### WHAT YOU WILL DO
In the entries below, filter for the word "bold" and copy every matching line.

Records drawn from a dataset
····················

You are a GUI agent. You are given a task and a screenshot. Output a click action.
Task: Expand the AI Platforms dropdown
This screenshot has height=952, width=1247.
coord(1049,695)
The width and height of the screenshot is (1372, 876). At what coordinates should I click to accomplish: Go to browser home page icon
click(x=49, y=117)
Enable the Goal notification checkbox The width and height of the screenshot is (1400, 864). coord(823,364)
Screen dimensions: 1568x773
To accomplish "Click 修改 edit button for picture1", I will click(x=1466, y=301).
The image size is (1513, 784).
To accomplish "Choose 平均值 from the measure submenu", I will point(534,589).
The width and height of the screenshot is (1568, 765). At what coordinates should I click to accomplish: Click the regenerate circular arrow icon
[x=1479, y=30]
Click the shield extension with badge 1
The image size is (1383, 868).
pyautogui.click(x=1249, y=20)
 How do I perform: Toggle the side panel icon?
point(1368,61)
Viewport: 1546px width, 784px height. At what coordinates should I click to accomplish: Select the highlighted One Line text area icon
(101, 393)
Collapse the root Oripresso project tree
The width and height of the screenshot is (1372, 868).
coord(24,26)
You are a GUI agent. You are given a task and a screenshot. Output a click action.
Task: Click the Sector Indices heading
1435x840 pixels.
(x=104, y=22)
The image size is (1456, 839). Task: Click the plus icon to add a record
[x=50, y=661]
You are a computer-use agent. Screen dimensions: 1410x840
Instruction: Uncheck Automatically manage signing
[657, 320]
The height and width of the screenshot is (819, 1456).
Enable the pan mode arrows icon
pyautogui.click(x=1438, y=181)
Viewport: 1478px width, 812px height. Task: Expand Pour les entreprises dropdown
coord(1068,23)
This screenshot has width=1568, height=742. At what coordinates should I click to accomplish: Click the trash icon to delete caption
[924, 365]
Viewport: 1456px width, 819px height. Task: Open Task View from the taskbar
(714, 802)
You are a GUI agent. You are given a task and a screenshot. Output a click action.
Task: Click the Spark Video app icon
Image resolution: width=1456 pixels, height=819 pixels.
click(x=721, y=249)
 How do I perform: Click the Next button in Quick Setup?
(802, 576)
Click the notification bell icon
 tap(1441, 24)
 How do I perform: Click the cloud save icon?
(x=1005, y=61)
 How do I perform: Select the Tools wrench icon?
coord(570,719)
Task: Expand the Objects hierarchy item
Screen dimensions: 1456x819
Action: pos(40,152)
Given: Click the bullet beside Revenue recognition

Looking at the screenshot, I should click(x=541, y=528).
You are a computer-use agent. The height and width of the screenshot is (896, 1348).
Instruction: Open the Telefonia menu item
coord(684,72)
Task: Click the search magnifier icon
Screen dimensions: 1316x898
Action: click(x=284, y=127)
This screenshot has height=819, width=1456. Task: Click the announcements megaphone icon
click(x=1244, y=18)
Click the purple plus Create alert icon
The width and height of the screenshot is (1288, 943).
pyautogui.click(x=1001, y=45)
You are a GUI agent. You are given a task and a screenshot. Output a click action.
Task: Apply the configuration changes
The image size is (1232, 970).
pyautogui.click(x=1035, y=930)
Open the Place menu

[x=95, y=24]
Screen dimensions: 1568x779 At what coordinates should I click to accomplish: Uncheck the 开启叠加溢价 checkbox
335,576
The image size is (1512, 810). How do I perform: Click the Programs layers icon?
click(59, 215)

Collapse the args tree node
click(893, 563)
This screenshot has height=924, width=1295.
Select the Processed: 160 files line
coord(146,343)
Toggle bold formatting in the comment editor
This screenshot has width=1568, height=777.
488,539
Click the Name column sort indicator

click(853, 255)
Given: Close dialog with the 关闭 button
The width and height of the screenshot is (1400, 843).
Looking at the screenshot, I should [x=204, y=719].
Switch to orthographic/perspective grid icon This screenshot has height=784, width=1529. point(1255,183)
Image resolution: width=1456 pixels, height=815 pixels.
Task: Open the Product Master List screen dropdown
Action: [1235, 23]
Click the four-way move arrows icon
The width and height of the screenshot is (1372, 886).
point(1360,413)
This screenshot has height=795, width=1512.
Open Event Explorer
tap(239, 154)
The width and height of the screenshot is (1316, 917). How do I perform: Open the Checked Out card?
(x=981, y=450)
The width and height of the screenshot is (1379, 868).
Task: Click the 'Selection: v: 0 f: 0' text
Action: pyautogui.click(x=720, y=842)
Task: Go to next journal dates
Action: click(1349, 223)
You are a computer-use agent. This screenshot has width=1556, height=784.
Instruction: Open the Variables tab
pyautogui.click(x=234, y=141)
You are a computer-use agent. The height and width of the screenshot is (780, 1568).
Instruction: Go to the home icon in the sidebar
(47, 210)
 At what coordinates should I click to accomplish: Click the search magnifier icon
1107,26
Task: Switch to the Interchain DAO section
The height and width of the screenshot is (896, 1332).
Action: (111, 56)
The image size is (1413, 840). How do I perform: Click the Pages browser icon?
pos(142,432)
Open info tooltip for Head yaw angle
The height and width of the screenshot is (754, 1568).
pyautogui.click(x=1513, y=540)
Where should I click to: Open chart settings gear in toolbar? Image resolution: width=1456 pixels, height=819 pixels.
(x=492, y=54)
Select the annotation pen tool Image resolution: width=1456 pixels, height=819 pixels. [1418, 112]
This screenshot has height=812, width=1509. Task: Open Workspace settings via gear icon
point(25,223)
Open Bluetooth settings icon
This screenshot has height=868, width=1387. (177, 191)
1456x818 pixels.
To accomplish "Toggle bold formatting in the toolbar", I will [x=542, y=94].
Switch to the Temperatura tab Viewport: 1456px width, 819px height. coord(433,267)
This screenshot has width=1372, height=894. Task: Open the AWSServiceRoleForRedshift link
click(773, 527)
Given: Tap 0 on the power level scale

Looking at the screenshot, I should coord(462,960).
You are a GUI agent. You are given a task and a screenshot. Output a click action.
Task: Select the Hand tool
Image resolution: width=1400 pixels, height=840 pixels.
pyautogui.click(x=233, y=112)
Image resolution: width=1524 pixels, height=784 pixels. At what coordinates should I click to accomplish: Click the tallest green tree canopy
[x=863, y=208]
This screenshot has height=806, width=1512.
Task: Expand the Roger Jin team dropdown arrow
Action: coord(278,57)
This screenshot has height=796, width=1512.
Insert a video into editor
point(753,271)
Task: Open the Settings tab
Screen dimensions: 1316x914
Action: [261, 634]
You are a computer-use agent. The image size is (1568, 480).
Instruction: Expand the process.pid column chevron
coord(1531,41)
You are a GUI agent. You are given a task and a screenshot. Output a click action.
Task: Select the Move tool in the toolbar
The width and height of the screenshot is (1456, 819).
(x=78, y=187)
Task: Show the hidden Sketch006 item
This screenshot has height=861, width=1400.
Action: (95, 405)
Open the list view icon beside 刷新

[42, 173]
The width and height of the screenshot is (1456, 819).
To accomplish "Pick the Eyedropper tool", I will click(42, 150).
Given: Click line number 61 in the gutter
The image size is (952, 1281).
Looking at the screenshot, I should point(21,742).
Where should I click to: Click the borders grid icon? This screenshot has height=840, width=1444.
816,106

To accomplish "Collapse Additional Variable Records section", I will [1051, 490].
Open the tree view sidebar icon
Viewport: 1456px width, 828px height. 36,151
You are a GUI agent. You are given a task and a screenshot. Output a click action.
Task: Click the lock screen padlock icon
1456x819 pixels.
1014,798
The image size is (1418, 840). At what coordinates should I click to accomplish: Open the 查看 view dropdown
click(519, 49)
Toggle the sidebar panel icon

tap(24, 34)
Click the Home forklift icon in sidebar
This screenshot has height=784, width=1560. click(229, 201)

····················

### EXERCISE RESULT
Toggle bold formatting in the comment editor
To accomplish "Toggle bold formatting in the toolbar", I will [x=542, y=94].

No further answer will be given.